The Duncan Banner

August 25, 2013

Healing and hope can strengthen us all

Ed Darling
The Duncan Banner

DUNCAN — Residents of Duncan started their path back to normalcy Friday might when more than 300 people — men, women and children, black and white, young and old – assembled under a setting sun on the grassy playground of Plato Elementary to honor the life of Christopher Lane, to comfort each other and to reaffirm the strength and compassion of a good Oklahoma community.

The college baseball player from Australia, whose girlfriend Sarah Harper lives here, was fatally shot a week ago less than a half-mile from the school.

Those who gathered, stood among friends in the open field, brought lawn chairs for the 55-minute program, huddled under shade trees or sat on playground equipment.
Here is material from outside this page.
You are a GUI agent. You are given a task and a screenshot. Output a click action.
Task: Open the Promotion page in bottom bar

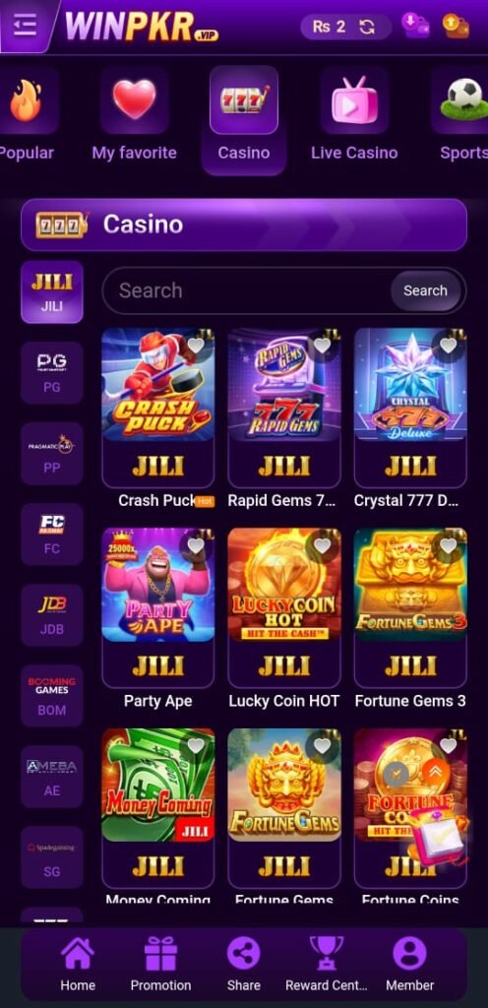(x=160, y=964)
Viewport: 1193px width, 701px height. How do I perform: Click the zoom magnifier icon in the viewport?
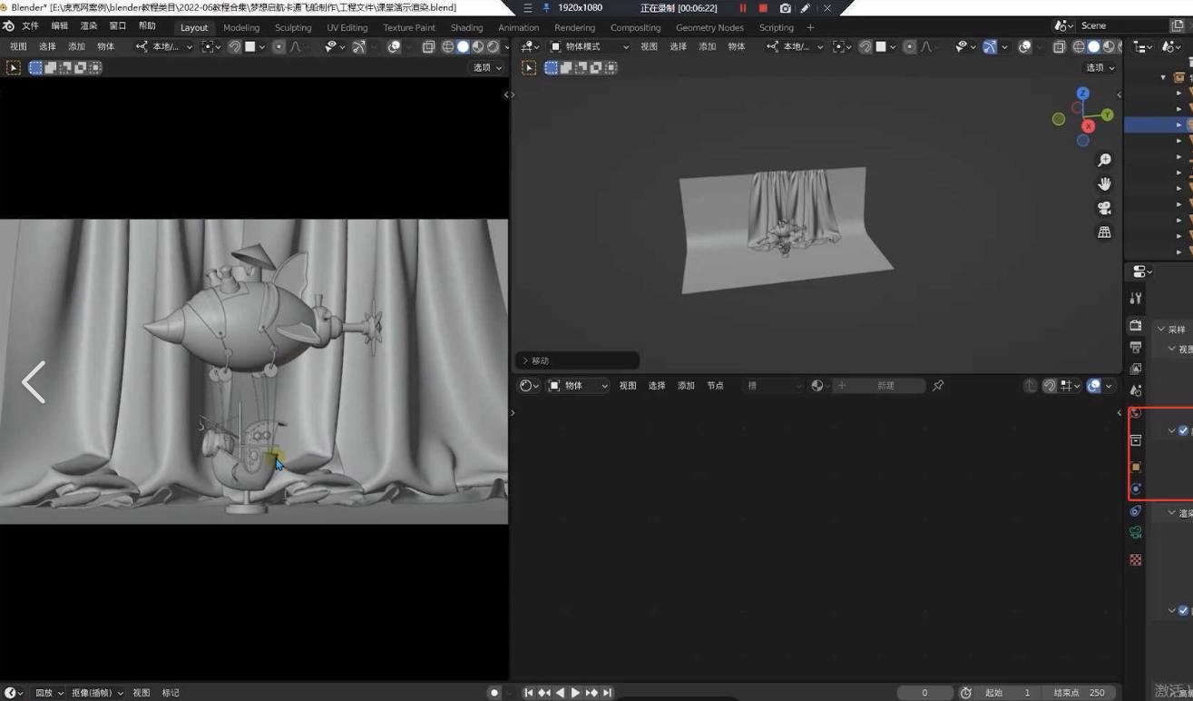1104,160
They hugged, they cried and they shared.

They reached out to families most don’t even know.

They sang together hymns, listened to scripture, held hands in prayer, reflected in silence, talked about the senselessness of it all and heard messages of healing and hope for the Lane and Harper families and for the community.

It was a solemn, respectful, reverent and even eloquent occasion.

It was a reflection of the community we call home, of caring, concerned people startled by the recent events but anxious to help, to comfort and to support.

That many lingered on the school grounds after the formal ceremonies ended to extend conversations or simply visit did not seem surprising. Nor did that several walked or drove the short distance to the nearby makeshift memorial to see and feel humanized messages symbolized by bats, balls, American and Australian flags, signs, flowers, jerseys, crosses and candles.

Christopher Lane, one speaker said, was not from here, but he is now, and forever, one of us.